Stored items
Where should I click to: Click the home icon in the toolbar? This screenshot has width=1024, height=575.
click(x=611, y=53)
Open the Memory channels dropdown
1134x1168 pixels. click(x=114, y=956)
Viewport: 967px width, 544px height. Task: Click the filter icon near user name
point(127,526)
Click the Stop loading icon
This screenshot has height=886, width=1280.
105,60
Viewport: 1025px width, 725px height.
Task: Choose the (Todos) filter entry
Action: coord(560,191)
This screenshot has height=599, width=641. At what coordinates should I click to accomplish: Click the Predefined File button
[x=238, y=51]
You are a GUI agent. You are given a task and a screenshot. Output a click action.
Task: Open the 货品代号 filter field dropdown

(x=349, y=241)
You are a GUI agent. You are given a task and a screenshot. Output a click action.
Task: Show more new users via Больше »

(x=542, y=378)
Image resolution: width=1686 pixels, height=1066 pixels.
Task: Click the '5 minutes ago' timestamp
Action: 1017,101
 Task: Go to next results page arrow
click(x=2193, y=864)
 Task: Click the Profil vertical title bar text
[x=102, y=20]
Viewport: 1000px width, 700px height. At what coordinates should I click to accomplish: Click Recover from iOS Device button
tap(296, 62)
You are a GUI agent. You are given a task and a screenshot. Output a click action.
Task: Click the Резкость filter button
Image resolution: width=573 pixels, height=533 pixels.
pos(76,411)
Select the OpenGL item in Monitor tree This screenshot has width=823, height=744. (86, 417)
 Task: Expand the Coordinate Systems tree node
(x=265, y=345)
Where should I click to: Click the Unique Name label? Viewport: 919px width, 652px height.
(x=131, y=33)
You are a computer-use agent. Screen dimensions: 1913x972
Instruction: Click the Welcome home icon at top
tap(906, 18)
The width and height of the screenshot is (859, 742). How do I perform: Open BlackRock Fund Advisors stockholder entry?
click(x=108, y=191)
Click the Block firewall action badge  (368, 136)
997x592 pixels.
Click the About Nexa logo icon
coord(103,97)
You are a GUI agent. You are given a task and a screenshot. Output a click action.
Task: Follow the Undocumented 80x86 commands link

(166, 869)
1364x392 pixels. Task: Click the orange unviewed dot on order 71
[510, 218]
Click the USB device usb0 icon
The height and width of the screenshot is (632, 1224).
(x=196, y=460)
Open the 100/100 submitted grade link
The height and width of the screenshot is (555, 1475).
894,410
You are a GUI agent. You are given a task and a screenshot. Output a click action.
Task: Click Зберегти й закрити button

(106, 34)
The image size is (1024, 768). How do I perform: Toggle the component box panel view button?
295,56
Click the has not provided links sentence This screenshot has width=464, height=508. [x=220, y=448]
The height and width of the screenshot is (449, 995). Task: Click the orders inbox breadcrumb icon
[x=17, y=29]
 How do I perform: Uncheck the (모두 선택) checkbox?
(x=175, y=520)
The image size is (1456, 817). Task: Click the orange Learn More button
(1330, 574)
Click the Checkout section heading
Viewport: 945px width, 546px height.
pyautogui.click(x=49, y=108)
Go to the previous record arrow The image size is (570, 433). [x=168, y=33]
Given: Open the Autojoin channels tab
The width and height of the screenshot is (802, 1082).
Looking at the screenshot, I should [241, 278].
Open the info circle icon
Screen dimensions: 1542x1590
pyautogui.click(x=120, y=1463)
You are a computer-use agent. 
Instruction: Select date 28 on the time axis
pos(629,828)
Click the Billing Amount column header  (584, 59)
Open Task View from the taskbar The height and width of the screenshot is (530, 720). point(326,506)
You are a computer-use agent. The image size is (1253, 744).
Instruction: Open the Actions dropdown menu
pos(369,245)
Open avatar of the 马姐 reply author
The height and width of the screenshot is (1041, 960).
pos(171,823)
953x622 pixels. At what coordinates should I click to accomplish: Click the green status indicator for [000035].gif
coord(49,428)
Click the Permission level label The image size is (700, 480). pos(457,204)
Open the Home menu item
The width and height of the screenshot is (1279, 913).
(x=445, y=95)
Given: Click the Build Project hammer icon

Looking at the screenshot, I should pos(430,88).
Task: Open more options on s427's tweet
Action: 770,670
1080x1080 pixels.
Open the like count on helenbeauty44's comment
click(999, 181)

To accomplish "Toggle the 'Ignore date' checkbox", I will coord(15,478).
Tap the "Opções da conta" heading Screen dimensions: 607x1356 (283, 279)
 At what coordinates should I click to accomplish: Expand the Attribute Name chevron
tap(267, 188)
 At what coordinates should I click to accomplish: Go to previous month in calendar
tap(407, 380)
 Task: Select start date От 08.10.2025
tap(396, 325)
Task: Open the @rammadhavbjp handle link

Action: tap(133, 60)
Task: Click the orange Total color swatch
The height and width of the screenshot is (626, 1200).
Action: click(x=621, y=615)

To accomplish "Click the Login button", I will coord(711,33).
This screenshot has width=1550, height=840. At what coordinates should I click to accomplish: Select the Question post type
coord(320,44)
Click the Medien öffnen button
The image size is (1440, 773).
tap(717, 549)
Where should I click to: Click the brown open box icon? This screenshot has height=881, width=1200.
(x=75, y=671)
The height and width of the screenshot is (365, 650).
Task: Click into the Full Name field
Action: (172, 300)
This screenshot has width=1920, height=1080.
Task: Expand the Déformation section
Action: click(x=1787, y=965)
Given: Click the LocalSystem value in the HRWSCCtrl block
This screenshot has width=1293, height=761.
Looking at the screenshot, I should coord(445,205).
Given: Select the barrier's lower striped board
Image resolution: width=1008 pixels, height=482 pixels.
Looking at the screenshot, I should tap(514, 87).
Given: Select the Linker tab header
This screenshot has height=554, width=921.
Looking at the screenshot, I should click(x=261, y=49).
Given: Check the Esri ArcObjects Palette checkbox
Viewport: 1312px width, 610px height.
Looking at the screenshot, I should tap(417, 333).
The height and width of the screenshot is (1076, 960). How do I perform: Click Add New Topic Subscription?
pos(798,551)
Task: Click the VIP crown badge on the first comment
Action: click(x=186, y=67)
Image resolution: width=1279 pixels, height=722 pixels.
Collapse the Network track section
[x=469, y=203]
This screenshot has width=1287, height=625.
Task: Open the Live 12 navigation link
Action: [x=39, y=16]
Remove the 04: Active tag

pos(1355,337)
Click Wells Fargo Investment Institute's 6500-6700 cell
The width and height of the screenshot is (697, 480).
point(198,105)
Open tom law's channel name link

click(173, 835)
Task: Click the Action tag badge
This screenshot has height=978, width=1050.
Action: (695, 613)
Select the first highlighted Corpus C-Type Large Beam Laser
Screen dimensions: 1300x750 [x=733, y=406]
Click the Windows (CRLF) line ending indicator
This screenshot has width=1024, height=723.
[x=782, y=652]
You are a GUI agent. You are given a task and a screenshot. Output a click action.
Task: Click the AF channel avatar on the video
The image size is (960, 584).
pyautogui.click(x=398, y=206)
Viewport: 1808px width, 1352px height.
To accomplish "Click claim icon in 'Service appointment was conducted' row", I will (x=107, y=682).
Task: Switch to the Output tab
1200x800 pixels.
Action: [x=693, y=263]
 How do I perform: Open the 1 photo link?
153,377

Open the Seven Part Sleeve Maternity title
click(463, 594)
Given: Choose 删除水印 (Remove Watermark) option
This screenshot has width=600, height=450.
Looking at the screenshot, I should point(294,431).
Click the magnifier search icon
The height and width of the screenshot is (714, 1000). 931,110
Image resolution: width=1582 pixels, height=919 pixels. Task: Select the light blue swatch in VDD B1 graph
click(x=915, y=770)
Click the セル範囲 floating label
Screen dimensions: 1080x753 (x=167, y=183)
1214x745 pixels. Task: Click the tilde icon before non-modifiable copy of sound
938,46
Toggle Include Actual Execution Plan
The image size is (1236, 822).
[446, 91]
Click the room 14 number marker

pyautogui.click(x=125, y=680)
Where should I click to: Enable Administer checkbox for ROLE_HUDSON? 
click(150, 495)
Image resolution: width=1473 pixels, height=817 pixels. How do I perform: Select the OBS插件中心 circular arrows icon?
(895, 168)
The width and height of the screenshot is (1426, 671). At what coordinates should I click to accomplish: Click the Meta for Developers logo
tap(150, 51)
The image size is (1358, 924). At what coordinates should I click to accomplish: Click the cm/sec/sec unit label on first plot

** Your goal **
A single number is expected: the count of lines in the preceding entries that contain "header".

** Written answer **
2